■ **ÜBUNGSTEXT**
Rabattarzneimittel

Diskussion um Opioid-Austausch durch Apotheker

Gutachten: "Der Apotheker darf nicht austauschen!"
Ein Interview mit Harald G. Schweim, Bonn

"Ein Austausch von stark wirksamen Analgetika, ohne die Zusammenarbeit von Arzt und Patient, nur durch den Apotheker, darf nicht erfolgen. Er ist nicht vertretbar, stört das Arzt-Patienten-Verhältnis, ist Compliance-schädlich und kann den Patienten gefährden." Das ist die Quintessenz eines von Prof. Dr. Harald G. Schweim und Prof. Dr. Jürgen Wasem verfassten Gutachtens, das von der Firma Mundipharma in Auftrag gegeben wurde und in der Pharmazeutischen Zeitung [PZ 2008; 153(21) 62 - 66] veröffentlicht worden ist.

Prinzipiell sind Apotheker gesetzlich verpflichtet, auch bei stark wirksamen Analgetika eines der drei preisgünstigsten Arzneimittel oder bei Vorliegen von Rabattverträgen ein Rabattarzneimittel abzugeben, wenn der Arzt aut idem nicht ausgeschlossen hat. Allerdings können Apotheker im konkreten Einzelfall pharmazeutische Bedenken anmelden und von der Abgabe des Rabattarzneimittels Abstand nehmen. Nach dem seit dem 1. April 2008 gültigen Rahmenvertrag – geschlossen zwischen den Spitzenverbänden der Gesetzlichen Krankenkassen und dem Deutschen Apothekerverband (DAV) – haben sie in diesem Fall die Möglichkeit, bei namentlicher Verordnung das verschriebene Präparat abzugeben. Bei nicht-namentlicher Verordnung können sie auf eines der drei preiswertesten Präparate ausweichen.

Vor diesem Hintergrund hat die Firma Mundipharma eine große Kampagne gestartet und weist die Apotheken unter anderem in Telefonaten und Briefen darauf hin, dass sie bei pharmazeutischen Bedenken Betäubungsmittel nicht substituieren müssten. Verwiesen wird auf den Kommentar zum Rahmenvertrag, in dem unter anderem pharmazeutische Bedenken angebracht sein können bei

  • einem hohen Nebenwirkungspotenzial problematischer Arzneistoffe (Opioide),
  • Teil- und Nichtteilbarkeit der Präparate,
  • Gefährdung des Therapieerfolgs oder der Arzneimittelsicherheit durch Non-Compliance bei älteren Patienten mit Polypharmazie,

  • problematischen Erkrankungen wie Tumorerkrankungen, Herzinsuffizienz und Niereninsuffizienz,

  • problematischen Patientengruppen, z.B. bei älteren multimorbiden Patienten.

■ **EXTRAHIERTE EINTRÄGE**
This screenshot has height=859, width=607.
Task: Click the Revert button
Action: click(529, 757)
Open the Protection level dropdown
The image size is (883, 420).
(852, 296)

■ **DEINE AUFGABE**
Gib aus dem Text zum Opioid-Austausch durch Apotheker einen Abschnitt unverändert aus. Setze bei den Worten „Vor diesem Hintergrund“ ein und höre nach „älteren multimorbiden Patienten.“ auf.

■ **ERGEBNIS DER ÜBUNG**
Vor diesem Hintergrund hat die Firma Mundipharma eine große Kampagne gestartet und weist die Apotheken unter anderem in Telefonaten und Briefen darauf hin, dass sie bei pharmazeutischen Bedenken Betäubungsmittel nicht substituieren müssten. Verwiesen wird auf den Kommentar zum Rahmenvertrag, in dem unter anderem pharmazeutische Bedenken angebracht sein können bei

  • einem hohen Nebenwirkungspotenzial problematischer Arzneistoffe (Opioide),
  • Teil- und Nichtteilbarkeit der Präparate,
  • Gefährdung des Therapieerfolgs oder der Arzneimittelsicherheit durch Non-Compliance bei älteren Patienten mit Polypharmazie,

  • problematischen Erkrankungen wie Tumorerkrankungen, Herzinsuffizienz und Niereninsuffizienz,

  • problematischen Patientengruppen, z.B. bei älteren multimorbiden Patienten.